*Work to complete:*
Output each entry verbatim.

-*-*-

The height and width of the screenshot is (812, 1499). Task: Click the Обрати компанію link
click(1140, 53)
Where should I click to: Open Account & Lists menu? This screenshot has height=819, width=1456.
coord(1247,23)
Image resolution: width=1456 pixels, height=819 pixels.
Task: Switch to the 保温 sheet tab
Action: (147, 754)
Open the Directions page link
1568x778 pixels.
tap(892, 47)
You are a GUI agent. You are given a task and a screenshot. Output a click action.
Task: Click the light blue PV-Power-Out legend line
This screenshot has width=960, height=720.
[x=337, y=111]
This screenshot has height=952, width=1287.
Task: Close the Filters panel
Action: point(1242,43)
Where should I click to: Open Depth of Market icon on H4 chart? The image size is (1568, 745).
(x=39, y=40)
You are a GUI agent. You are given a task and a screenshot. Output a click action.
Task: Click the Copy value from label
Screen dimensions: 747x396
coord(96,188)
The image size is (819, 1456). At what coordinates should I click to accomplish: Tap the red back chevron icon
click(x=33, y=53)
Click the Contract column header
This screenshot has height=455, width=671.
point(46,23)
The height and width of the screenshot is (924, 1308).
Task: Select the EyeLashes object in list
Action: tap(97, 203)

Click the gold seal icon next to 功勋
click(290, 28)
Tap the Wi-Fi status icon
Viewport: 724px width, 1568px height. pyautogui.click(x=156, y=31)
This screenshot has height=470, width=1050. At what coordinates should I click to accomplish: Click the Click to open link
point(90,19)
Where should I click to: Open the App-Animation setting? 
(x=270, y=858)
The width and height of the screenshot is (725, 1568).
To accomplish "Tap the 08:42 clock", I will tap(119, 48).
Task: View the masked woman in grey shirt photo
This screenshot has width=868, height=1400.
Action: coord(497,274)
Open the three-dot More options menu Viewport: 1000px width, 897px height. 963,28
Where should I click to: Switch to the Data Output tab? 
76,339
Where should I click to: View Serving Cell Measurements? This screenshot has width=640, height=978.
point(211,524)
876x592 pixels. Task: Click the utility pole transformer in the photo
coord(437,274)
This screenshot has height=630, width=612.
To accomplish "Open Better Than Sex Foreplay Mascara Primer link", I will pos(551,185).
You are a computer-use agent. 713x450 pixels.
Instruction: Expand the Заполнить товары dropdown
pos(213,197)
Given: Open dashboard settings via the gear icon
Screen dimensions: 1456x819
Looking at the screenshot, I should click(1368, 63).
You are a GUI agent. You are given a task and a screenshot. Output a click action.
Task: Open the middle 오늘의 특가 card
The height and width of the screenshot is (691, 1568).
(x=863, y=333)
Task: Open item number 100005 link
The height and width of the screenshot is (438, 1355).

-*-*-

*Response for this exercise:*
The height and width of the screenshot is (812, 1499). Task: Click the Обрати компанію link
click(1140, 53)
Where should I click to: Open Account & Lists menu? This screenshot has height=819, width=1456.
coord(1247,23)
Image resolution: width=1456 pixels, height=819 pixels.
Task: Switch to the 保温 sheet tab
Action: (147, 754)
Open the Directions page link
1568x778 pixels.
tap(892, 47)
You are a GUI agent. You are given a task and a screenshot. Output a click action.
Task: Click the light blue PV-Power-Out legend line
This screenshot has width=960, height=720.
[x=337, y=111]
This screenshot has height=952, width=1287.
Task: Close the Filters panel
Action: point(1242,43)
Where should I click to: Open Depth of Market icon on H4 chart? The image size is (1568, 745).
(x=39, y=40)
You are a GUI agent. You are given a task and a screenshot. Output a click action.
Task: Click the Copy value from label
Screen dimensions: 747x396
coord(96,188)
The image size is (819, 1456). At what coordinates should I click to accomplish: Tap the red back chevron icon
click(x=33, y=53)
Click the Contract column header
This screenshot has height=455, width=671.
point(46,23)
The height and width of the screenshot is (924, 1308).
Task: Select the EyeLashes object in list
Action: tap(97, 203)

Click the gold seal icon next to 功勋
click(290, 28)
Tap the Wi-Fi status icon
Viewport: 724px width, 1568px height. pyautogui.click(x=156, y=31)
This screenshot has height=470, width=1050. At what coordinates should I click to accomplish: Click the Click to open link
point(90,19)
Where should I click to: Open the App-Animation setting? 
(x=270, y=858)
The width and height of the screenshot is (725, 1568).
To accomplish "Tap the 08:42 clock", I will tap(119, 48).
Task: View the masked woman in grey shirt photo
This screenshot has width=868, height=1400.
Action: coord(497,274)
Open the three-dot More options menu Viewport: 1000px width, 897px height. 963,28
Where should I click to: Switch to the Data Output tab? 
76,339
Where should I click to: View Serving Cell Measurements? This screenshot has width=640, height=978.
point(211,524)
876x592 pixels. Task: Click the utility pole transformer in the photo
coord(437,274)
This screenshot has height=630, width=612.
To accomplish "Open Better Than Sex Foreplay Mascara Primer link", I will pos(551,185).
You are a computer-use agent. 713x450 pixels.
Instruction: Expand the Заполнить товары dropdown
pos(213,197)
Given: Open dashboard settings via the gear icon
Screen dimensions: 1456x819
Looking at the screenshot, I should click(1368, 63).
You are a GUI agent. You are given a task and a screenshot. Output a click action.
Task: Open the middle 오늘의 특가 card
The height and width of the screenshot is (691, 1568).
(x=863, y=333)
Task: Open item number 100005 link
The height and width of the screenshot is (438, 1355).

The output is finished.